> **Written instruction**: Please repeat every one of the records below word for word, keeping each line as it appears.

(Text and item location entries)
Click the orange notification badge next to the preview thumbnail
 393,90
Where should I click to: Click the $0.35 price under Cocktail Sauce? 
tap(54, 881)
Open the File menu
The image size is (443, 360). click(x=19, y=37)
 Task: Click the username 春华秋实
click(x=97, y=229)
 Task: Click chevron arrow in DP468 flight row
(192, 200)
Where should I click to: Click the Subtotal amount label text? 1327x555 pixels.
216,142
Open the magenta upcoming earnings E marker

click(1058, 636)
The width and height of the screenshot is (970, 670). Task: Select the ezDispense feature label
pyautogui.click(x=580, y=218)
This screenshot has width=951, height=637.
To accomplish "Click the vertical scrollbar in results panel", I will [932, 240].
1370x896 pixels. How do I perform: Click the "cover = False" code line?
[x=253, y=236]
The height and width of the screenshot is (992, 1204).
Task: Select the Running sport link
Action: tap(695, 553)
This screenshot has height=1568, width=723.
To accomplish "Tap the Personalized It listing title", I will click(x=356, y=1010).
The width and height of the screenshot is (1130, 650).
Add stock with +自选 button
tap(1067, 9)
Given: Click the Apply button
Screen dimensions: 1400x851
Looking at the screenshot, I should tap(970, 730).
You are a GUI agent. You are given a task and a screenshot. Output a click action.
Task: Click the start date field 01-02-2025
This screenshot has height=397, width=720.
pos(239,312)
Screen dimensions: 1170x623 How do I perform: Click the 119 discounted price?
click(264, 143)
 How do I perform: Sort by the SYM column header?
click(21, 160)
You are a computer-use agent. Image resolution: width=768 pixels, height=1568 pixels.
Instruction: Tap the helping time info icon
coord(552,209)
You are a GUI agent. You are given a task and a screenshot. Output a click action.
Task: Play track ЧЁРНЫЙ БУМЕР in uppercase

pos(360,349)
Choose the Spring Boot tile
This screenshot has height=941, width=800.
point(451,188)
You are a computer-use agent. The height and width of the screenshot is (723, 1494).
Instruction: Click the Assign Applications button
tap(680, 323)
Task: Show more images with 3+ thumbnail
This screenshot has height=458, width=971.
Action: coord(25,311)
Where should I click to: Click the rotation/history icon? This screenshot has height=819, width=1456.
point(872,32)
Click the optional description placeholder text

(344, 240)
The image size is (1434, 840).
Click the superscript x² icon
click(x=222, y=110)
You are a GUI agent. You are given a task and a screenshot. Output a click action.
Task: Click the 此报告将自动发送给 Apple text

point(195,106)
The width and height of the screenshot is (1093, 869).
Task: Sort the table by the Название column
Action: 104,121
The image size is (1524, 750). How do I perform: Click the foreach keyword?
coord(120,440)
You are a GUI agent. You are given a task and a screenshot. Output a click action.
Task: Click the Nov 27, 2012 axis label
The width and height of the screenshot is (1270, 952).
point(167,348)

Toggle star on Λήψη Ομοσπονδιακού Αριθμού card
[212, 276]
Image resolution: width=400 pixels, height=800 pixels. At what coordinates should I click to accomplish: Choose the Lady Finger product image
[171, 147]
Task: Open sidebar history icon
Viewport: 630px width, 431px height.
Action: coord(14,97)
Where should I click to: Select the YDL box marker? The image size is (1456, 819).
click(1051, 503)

> **Answer**:
Click the orange notification badge next to the preview thumbnail
 393,90
Where should I click to: Click the $0.35 price under Cocktail Sauce? 
tap(54, 881)
Open the File menu
The image size is (443, 360). click(x=19, y=37)
 Task: Click the username 春华秋实
click(x=97, y=229)
 Task: Click chevron arrow in DP468 flight row
(192, 200)
Where should I click to: Click the Subtotal amount label text? 1327x555 pixels.
216,142
Open the magenta upcoming earnings E marker

click(1058, 636)
The width and height of the screenshot is (970, 670). Task: Select the ezDispense feature label
pyautogui.click(x=580, y=218)
This screenshot has width=951, height=637.
To accomplish "Click the vertical scrollbar in results panel", I will [932, 240].
1370x896 pixels. How do I perform: Click the "cover = False" code line?
[x=253, y=236]
The height and width of the screenshot is (992, 1204).
Task: Select the Running sport link
Action: tap(695, 553)
This screenshot has height=1568, width=723.
To accomplish "Tap the Personalized It listing title", I will click(x=356, y=1010).
The width and height of the screenshot is (1130, 650).
Add stock with +自选 button
tap(1067, 9)
Given: Click the Apply button
Screen dimensions: 1400x851
Looking at the screenshot, I should tap(970, 730).
You are a GUI agent. You are given a task and a screenshot. Output a click action.
Task: Click the start date field 01-02-2025
This screenshot has height=397, width=720.
pos(239,312)
Screen dimensions: 1170x623 How do I perform: Click the 119 discounted price?
click(264, 143)
 How do I perform: Sort by the SYM column header?
click(21, 160)
You are a computer-use agent. Image resolution: width=768 pixels, height=1568 pixels.
Instruction: Tap the helping time info icon
coord(552,209)
You are a GUI agent. You are given a task and a screenshot. Output a click action.
Task: Play track ЧЁРНЫЙ БУМЕР in uppercase

pos(360,349)
Choose the Spring Boot tile
This screenshot has height=941, width=800.
point(451,188)
You are a computer-use agent. The height and width of the screenshot is (723, 1494).
Instruction: Click the Assign Applications button
tap(680, 323)
Task: Show more images with 3+ thumbnail
This screenshot has height=458, width=971.
Action: coord(25,311)
Where should I click to: Click the rotation/history icon? This screenshot has height=819, width=1456.
point(872,32)
Click the optional description placeholder text

(344, 240)
The image size is (1434, 840).
Click the superscript x² icon
click(x=222, y=110)
You are a GUI agent. You are given a task and a screenshot. Output a click action.
Task: Click the 此报告将自动发送给 Apple text

point(195,106)
The width and height of the screenshot is (1093, 869).
Task: Sort the table by the Название column
Action: 104,121
The image size is (1524, 750). How do I perform: Click the foreach keyword?
coord(120,440)
You are a GUI agent. You are given a task and a screenshot. Output a click action.
Task: Click the Nov 27, 2012 axis label
The width and height of the screenshot is (1270, 952).
point(167,348)

Toggle star on Λήψη Ομοσπονδιακού Αριθμού card
[212, 276]
Image resolution: width=400 pixels, height=800 pixels. At what coordinates should I click to accomplish: Choose the Lady Finger product image
[171, 147]
Task: Open sidebar history icon
Viewport: 630px width, 431px height.
Action: coord(14,97)
Where should I click to: Select the YDL box marker? The image size is (1456, 819).
click(1051, 503)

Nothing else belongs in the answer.